China-India-Nepal cooperation conducive to regional growth
Published: Dec 27, 2022 10:54 PM
Illustration: Tang Tengfei/Global Times

Illustration: Tang Tengfei/Global Times

Pushpa Kamal Dahal "Prachanda" was sworn in as the Prime Minister of Nepal at a ceremony on Monday in Kathmandu. Western media has reported on the inauguration, paying special attention to the new government's future policy, especially toward its immediate neighbors - China and India. Citing officials from the ruling coalition, Reuters reported on Monday that the new government will try to balance ties with its neighbors China and India in pursuit of economic growth. 

Although some Western media outlets deliberately hyped up the so-called China-India competition, saying "Nepal is one of several South Asian countries where India and China both seek influence," Nepalese officials have placed a priority on the pursuit of economic growth. This, to a certain degree, reflects the strategic sobriety and rationality of the new Nepalese government in the face of geopolitical tricks played by some in India and the West. 

Chinese Foreign Ministry spokesperson Mao Ning said on Monday that as Nepal's traditional friend and neighbor, China deeply values its relations with Nepal. "We stand ready to work with the new Nepalese government to expand and deepen friendly exchange and cooperation across the board," Mao noted.

China and Nepal have continued to strengthen cooperation, making progress particularly in areas including vaccines, infrastructure building, investment and trade. Bilateral trade between China and Nepal grew by 56.4 percent year-on-year in 2021 despite the raging COVID-19 pandemic, which proves that economic relations enjoy deep foundations, strong resilience and huge potential.

Since Nepal and China signed a bilateral cooperation agreement under the Belt and Road Initiative (BRI) in 2017, the two countries have deepened cooperation based on mutual trust and mutual benefits. For instance, China in August this year reiterated a plan to support the feasibility study for a cross-border railway linking China and the South Asian nation, injecting optimism into enhanced connectivity that will give a big economic boost to the landlocked Himalayan country. If a rail connection between Southwest China's Xizang Autonomous Region and Nepal's capital of Kathmandu can be achieved, the two countries can establish an integrated network of rail freight.

It must be pointed out that China's economic cooperation with Nepal does not target any third party, including India.
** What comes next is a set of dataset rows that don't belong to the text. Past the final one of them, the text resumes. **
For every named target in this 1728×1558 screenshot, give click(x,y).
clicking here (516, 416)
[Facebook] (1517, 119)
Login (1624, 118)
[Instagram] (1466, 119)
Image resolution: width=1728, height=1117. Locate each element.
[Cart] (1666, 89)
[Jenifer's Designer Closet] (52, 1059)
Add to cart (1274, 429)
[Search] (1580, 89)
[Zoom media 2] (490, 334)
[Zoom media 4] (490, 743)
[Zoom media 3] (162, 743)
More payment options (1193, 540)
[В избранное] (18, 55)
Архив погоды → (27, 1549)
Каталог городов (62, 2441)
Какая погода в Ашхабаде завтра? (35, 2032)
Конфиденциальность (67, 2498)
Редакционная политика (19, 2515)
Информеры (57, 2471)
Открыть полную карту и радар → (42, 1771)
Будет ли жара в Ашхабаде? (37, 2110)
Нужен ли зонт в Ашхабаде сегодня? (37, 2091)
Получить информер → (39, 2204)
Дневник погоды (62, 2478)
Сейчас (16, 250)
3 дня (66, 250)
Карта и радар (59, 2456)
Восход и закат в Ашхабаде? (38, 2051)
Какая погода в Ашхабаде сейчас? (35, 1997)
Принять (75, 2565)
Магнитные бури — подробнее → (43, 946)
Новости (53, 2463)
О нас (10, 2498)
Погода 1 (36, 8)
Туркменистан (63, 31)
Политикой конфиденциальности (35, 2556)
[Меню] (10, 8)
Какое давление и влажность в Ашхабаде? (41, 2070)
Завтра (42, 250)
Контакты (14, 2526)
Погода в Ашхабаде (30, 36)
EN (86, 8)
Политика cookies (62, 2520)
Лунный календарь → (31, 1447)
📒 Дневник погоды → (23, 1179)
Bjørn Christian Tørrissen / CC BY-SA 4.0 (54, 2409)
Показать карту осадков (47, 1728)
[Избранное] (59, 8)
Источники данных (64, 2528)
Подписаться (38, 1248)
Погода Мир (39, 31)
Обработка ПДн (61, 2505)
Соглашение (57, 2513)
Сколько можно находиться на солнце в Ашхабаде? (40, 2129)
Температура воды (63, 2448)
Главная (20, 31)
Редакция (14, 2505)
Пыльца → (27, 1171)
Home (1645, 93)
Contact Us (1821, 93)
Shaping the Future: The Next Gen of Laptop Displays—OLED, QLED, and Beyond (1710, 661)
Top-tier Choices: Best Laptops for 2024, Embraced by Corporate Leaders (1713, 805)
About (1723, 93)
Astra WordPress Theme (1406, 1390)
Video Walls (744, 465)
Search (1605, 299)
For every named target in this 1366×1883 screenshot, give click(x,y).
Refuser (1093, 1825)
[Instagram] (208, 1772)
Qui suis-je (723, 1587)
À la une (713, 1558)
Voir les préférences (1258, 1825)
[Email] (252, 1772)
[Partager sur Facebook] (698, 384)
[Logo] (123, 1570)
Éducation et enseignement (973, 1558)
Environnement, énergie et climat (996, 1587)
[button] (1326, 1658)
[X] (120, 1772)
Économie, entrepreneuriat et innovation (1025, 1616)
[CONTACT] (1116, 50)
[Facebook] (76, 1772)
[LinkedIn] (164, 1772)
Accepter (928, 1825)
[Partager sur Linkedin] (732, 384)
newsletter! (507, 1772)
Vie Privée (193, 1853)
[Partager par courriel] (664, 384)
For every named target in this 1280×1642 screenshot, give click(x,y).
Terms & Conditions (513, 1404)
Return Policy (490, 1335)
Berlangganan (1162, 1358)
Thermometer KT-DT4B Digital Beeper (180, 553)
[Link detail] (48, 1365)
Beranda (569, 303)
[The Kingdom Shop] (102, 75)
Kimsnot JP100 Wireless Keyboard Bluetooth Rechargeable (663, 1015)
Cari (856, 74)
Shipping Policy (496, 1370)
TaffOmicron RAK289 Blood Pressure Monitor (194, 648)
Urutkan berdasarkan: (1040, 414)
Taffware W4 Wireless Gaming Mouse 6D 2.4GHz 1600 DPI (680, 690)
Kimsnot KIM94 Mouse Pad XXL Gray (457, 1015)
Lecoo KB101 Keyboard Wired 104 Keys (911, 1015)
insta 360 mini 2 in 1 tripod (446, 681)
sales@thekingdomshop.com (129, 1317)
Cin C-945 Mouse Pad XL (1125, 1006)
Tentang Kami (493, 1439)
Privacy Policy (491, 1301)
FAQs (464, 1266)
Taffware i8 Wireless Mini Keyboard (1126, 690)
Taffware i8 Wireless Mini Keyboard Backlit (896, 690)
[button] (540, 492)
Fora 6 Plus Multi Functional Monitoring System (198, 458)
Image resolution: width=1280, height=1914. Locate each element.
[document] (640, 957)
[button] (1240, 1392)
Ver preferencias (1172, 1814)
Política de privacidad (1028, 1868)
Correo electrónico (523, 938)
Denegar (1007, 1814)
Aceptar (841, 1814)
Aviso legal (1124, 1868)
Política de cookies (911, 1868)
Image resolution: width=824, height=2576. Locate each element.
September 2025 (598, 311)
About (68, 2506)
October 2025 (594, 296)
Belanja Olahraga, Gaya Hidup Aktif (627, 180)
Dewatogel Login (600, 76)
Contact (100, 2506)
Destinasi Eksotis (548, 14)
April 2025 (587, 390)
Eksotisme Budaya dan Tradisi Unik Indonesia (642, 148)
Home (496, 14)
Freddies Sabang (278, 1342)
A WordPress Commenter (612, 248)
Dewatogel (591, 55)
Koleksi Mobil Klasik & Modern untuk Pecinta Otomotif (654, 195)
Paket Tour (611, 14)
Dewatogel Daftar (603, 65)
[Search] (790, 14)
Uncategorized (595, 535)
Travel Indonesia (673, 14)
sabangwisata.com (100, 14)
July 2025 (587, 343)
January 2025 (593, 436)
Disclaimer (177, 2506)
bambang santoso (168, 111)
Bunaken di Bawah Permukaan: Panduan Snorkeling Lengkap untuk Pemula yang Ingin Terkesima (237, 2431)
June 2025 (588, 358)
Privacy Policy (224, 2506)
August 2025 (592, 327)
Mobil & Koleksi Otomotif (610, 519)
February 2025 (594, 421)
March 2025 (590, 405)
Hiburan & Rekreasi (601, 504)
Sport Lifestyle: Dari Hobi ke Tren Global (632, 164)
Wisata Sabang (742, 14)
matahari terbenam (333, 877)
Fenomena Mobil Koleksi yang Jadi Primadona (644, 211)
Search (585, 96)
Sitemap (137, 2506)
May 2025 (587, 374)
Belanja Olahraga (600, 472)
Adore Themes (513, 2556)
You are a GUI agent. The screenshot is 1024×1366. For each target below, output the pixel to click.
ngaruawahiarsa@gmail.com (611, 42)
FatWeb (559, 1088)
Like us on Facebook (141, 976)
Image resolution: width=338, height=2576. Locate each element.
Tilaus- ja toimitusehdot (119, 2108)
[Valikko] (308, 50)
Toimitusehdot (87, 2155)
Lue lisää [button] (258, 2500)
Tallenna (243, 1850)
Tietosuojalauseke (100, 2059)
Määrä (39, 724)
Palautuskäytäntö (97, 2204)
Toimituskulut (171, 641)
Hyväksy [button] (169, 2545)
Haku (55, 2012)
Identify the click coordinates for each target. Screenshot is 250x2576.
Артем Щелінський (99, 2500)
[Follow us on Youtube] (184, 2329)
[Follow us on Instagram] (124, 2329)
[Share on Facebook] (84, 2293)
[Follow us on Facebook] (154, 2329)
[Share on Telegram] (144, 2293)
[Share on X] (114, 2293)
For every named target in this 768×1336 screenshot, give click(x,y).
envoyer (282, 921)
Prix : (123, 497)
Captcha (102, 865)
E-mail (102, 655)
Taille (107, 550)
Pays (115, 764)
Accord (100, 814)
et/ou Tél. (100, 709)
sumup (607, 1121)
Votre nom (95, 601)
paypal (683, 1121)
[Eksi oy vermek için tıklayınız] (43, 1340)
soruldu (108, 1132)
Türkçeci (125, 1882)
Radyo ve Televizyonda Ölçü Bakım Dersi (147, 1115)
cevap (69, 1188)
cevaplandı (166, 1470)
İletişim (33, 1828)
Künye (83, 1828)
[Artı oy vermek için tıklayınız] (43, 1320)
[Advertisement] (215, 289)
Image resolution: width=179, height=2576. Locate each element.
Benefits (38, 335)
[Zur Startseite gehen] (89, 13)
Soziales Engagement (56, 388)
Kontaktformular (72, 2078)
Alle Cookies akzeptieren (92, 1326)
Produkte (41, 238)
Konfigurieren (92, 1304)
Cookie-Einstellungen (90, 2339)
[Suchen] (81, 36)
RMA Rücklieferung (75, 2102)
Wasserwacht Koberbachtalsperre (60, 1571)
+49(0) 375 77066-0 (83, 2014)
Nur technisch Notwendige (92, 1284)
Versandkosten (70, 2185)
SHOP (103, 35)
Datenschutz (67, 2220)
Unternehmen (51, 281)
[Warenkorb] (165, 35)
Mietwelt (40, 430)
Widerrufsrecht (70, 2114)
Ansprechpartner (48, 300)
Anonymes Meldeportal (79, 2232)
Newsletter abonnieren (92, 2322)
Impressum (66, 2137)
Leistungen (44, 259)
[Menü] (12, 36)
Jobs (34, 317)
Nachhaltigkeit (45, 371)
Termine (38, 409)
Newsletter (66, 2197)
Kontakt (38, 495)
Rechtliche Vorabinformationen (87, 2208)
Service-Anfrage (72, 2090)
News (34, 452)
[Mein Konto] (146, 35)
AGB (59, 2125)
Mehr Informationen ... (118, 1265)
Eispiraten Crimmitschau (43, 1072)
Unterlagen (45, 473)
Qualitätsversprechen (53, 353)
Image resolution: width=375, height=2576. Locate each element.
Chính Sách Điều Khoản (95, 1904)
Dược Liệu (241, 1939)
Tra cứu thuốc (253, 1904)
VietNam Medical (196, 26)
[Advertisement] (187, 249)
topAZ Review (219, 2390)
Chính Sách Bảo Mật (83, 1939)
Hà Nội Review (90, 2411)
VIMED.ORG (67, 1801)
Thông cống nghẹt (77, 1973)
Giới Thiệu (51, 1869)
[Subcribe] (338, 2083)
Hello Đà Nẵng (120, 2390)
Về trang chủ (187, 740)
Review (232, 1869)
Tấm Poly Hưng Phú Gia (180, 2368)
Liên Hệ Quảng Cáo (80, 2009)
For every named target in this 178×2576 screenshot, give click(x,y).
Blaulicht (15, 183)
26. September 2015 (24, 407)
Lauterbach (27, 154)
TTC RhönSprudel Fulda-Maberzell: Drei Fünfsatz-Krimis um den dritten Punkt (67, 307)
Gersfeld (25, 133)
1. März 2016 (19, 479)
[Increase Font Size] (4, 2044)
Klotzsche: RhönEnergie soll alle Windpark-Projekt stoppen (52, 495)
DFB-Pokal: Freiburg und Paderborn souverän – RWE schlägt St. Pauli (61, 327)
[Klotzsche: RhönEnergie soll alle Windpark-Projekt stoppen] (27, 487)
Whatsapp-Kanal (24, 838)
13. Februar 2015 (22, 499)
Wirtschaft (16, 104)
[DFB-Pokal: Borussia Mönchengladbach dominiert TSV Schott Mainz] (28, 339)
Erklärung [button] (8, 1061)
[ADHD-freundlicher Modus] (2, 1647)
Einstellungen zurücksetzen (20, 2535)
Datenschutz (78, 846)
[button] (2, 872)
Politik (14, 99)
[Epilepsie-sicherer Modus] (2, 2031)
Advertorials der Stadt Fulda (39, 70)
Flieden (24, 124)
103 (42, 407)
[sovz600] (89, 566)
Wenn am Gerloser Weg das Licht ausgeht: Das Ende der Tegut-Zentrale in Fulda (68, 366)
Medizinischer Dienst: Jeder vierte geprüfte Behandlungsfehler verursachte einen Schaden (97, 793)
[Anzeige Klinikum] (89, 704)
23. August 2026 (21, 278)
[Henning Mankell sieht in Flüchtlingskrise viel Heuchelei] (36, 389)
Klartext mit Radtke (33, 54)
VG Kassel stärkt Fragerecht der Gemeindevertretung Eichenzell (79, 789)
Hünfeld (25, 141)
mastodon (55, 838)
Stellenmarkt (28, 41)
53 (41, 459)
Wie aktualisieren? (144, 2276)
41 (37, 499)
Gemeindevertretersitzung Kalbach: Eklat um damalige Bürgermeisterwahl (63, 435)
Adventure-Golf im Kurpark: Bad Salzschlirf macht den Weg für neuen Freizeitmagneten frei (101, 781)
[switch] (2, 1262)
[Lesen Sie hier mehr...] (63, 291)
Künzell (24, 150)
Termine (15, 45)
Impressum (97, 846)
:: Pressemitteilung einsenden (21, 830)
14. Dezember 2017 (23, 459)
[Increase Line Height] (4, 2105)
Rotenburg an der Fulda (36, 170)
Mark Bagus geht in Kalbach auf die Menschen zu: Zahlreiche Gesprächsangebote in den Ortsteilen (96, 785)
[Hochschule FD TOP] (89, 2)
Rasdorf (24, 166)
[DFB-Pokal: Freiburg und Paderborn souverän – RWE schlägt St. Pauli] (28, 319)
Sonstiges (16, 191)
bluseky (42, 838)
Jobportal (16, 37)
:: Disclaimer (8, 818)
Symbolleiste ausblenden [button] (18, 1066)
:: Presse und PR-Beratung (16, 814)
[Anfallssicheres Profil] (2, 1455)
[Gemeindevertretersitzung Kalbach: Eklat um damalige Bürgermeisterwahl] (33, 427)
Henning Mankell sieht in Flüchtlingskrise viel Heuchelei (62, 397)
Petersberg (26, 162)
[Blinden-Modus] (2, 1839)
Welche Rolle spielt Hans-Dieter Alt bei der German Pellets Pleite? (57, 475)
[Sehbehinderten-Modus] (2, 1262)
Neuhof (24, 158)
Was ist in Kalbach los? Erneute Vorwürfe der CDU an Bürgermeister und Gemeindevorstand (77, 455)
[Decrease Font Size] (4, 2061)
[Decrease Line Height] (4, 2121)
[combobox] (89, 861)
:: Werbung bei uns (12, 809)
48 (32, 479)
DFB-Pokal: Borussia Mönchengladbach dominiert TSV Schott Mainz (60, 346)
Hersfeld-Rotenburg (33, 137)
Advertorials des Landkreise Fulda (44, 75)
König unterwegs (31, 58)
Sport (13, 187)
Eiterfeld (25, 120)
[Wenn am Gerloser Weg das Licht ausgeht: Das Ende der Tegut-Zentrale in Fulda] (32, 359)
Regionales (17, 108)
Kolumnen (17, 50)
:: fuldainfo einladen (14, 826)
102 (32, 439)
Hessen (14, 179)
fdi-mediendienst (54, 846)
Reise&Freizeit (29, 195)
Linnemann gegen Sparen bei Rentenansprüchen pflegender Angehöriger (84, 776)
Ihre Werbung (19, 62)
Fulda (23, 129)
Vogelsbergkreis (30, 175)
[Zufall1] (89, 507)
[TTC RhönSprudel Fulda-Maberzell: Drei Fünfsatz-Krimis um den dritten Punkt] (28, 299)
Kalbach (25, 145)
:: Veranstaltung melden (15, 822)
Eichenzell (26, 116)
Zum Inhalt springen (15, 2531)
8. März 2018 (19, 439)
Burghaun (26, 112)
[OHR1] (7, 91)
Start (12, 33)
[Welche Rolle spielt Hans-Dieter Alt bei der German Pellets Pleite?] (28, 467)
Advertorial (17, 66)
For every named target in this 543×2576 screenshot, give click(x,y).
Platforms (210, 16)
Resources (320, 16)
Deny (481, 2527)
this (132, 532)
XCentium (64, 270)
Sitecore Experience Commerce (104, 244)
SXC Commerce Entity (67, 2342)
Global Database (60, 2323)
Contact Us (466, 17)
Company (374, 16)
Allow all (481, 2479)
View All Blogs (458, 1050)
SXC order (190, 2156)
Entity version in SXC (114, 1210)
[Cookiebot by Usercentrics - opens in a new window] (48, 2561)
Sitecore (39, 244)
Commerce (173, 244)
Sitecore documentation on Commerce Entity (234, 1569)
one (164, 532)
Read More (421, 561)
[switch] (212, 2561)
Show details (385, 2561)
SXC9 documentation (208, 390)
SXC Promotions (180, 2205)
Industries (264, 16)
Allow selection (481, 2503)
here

In the era of global interdependence, no bilateral relationship should be exclusive. Economic and social development is the core interest of all countries, and it is understandable that Nepal wants to focus on economic growth. 

India is Nepal's largest trading partner as well as an important source of inbound investment. It's natural that Nepal develops its relations with India. India and Nepal have undertaken various connectivity programs to enhance people-to-people linkages and promote economic growth and development. In recent years, India has also showed great interest in investment in cross-border roads, railways and oil pipelines extending to Nepal. However, India's cooperation with Nepal should also not target cooperation between Nepal and other countries like China. In fact, there is great room for trilateral cooperation among the three countries.

It is noteworthy that China and India are seeking to strengthen infrastructure linkages with Nepal from different directions, and the Himalayan nation is the midpoint of infrastructure efforts by the two emerging giants in Asia. The Himalayan nation needs a big push in infrastructure investments to stimulate economic growth, while both China and India hope to bolster regional connectivity. If a cross-Himalayan economic corridor connecting the three economies can become a reality, it will benefit the regional economy as a whole.

However, there are challenges ahead. Although China develops ties with India's neighboring countries out of goodwill and delivers win-win results and mutual benefits, some in India and the West see these economic relations through a geopolitical lens. Certainly, there is competition between China and India in some aspects, and some focus primarily on this in attempt to instigate tension between the two countries. However, focusing on economic cooperation is the best way forward for regional countries like India and Nepal. 

The author is a reporter with the Global Times.